TVs use algorithms to limit how bright the screen gets, especially with large areas, like in our 100% peak window test. It's done to prevent the entire screen from getting too bright and damaging internal electronics. What this essentially means is small areas get brighter than large areas, and we want to know just how much difference there is between the two. Our Automatic Brightness Limiter (ABL) coefficient variant calculates the difference in brightness between the sustained windows tests after normalizing for noticeable differences with the Perceptual Quantizer (PQ) EOTF. This means we only calculate the noticeable differences that we can see when watching TV.
A TV with an ABL of 0 means that the brightness doesn't change across different content. A high ABL is usually found on OLEDs, as large areas are noticeably less bright on those TVs. Also, it's possible for small highlights to be less bright than larger areas because of frame dimming on some TVs, as seen on the Vizio M7 Series Quantum 2020; in this case, the ABL is also high. ABL isn't something you should worry about too much if you just watch SDR content, as most TVs can maintain a high brightness level in SDR without any ABL.
Unfortunately, there's no way to control the ABL. Some TVs dim less than others do, though. If you watch content with large areas of bright colors, like hockey or brightly colored cartoons, you should look for a model that doesn’t have too much of a decrease in brightness between the 25% window test and the 100% window test. Some TVs allow you to disable ABL from the service menu, but we don't recommend doing this, as ABL is designed as a protection mechanism for the TV. Disabling ABL could cause your TV to overheat.
For the ABL calculation to be significant, it should correspond to the way we perceive different luminosity levels. The eye is much more sensitive to small changes in luminosity in a dark environment than in a bright one. Although the measured change in luminosity may be the same, the brighter source is better because we don't notice the change in brightness as much. Essentially, if a screen goes from 25cd/m² to 20 cd/m², it's more noticeable than a screen going from 100 cd/m² to 95 cd/m². This linearization is done with the PQ EOTF, as you can see below.
PQ is a function that relates luminosity with noticeable differences in brightness. When the PQ curve is divided into 4096 segments (12-bit), there are smaller steps that relate to the change in brightness; the horizontal dotted lines represent each step, and as you can see, the first step in each segment represents a higher change than the last segment. We use this to linearize all of our luminosity measurements for this test, ensuring the ABL best represents what's seen.
You should set your TV’s backlighting/brightness to whatever level looks best in your room. Generally, you should keep it a bit dimmer when watching in a dark room and make it very bright in a room with lots of light. Adjusting the luminance of the TV doesn't affect picture quality, so you can easily put it to whatever setting you like.
At the end of the day, you're the one watching TV, so if you want to make the image brighter, do whatever it takes to make it look better for your viewing experience.

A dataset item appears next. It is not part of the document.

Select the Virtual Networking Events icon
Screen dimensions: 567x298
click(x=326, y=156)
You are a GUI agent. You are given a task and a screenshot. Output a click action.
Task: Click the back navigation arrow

These are just generalized recommendation settings, and it changes between TVs.
A TV's brightness indicates how bright images can get on the screen. It matters most if you watch TV in a well-lit room, as you want your screen to get bright enough to combat glare; otherwise, it may be hard to see. We test for a TV's brightness to know exactly how bright it can get, but also to see if it remains a consistent brightness level across different content. If you watch TV in dark rooms, then brightness shouldn't be something to worry about.